▶ _WHAT THE TASK ASKS_: Could you print, exactly as they stand, the lines from the one holding "Open the References" to the end of the data below, and nothing more?

▶ _DATA_:
※

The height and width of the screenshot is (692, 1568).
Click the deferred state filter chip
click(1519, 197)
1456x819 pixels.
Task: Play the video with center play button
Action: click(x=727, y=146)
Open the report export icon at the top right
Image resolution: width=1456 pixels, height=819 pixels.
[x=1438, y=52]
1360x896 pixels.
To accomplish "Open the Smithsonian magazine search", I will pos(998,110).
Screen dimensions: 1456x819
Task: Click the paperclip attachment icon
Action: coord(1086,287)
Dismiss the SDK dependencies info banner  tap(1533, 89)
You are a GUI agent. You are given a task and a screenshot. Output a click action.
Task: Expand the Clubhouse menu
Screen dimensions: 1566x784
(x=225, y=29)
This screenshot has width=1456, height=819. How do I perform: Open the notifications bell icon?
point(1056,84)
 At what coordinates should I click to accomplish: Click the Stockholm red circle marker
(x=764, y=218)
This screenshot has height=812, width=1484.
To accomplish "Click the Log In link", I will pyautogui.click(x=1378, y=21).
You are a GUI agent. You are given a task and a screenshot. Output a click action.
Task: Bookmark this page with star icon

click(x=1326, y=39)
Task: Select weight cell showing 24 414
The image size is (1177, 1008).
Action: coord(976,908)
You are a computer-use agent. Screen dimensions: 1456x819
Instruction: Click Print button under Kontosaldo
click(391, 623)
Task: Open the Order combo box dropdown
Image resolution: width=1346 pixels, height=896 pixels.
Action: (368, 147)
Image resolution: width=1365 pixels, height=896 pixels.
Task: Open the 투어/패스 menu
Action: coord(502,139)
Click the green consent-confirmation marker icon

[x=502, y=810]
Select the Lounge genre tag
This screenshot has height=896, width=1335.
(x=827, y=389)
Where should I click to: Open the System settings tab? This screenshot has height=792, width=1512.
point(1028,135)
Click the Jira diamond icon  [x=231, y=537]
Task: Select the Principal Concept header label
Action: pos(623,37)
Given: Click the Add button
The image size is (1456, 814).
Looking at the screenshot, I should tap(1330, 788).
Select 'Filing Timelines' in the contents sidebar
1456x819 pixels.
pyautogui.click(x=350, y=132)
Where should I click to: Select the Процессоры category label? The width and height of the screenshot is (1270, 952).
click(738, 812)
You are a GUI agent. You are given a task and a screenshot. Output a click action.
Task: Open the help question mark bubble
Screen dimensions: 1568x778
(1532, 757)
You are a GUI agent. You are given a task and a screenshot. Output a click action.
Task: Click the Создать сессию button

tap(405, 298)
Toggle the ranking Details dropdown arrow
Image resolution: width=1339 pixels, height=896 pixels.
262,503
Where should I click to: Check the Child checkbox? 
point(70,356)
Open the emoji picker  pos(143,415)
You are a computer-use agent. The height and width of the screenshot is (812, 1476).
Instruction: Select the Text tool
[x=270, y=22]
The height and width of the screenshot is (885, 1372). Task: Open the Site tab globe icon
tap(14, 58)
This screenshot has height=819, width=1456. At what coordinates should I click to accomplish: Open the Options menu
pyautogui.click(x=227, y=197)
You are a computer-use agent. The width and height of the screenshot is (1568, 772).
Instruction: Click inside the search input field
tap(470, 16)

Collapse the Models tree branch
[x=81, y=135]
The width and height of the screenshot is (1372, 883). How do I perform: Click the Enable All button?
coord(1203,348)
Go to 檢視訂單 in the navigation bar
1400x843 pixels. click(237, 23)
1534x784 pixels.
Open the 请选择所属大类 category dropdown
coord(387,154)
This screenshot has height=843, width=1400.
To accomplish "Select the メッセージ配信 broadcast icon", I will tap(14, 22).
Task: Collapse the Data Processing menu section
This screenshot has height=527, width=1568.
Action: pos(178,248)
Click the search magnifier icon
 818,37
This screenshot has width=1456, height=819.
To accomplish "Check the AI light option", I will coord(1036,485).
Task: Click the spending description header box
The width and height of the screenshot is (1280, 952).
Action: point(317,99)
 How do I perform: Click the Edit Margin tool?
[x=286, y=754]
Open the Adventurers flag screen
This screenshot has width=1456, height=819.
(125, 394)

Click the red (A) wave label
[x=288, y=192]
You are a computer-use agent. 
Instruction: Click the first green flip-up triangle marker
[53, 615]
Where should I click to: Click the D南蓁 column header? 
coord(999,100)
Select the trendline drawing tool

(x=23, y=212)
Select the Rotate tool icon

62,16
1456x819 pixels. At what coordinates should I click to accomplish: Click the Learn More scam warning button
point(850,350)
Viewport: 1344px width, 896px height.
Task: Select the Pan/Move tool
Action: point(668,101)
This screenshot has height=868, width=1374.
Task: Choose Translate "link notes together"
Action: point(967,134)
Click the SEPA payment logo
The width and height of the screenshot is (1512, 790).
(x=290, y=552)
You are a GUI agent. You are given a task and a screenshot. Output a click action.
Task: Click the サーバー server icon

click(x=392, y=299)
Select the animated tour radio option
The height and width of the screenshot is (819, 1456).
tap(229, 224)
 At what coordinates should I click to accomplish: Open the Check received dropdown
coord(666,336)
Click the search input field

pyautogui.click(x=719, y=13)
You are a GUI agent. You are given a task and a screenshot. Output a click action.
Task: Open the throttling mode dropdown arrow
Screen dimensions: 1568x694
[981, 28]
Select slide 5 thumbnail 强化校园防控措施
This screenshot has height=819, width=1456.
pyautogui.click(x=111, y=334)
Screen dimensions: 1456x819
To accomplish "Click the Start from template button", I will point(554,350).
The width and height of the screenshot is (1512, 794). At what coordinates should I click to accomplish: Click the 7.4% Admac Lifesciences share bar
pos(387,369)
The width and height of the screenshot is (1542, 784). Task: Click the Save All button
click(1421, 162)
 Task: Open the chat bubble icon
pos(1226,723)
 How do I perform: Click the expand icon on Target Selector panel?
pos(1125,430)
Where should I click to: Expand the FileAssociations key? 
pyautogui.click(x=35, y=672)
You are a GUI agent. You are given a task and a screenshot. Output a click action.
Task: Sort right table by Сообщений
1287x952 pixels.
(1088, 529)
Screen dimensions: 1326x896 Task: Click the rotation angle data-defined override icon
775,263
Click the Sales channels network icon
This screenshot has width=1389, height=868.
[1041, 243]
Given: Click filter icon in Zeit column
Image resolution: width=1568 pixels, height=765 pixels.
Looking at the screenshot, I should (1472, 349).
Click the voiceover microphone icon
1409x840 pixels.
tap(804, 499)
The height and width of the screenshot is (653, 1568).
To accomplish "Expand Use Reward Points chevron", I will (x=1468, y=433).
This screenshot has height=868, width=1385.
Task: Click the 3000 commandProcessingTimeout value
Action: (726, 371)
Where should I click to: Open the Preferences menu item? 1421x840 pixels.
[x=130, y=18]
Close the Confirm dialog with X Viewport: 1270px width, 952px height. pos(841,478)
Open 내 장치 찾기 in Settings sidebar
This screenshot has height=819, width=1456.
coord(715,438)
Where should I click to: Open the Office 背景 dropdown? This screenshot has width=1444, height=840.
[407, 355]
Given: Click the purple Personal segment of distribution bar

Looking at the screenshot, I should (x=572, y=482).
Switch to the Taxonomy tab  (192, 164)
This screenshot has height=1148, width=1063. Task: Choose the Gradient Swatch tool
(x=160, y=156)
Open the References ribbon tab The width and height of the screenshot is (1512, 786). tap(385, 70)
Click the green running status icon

※

▶ _EXERCISE RESPONSE_:
Open the References ribbon tab The width and height of the screenshot is (1512, 786). tap(385, 70)
Click the green running status icon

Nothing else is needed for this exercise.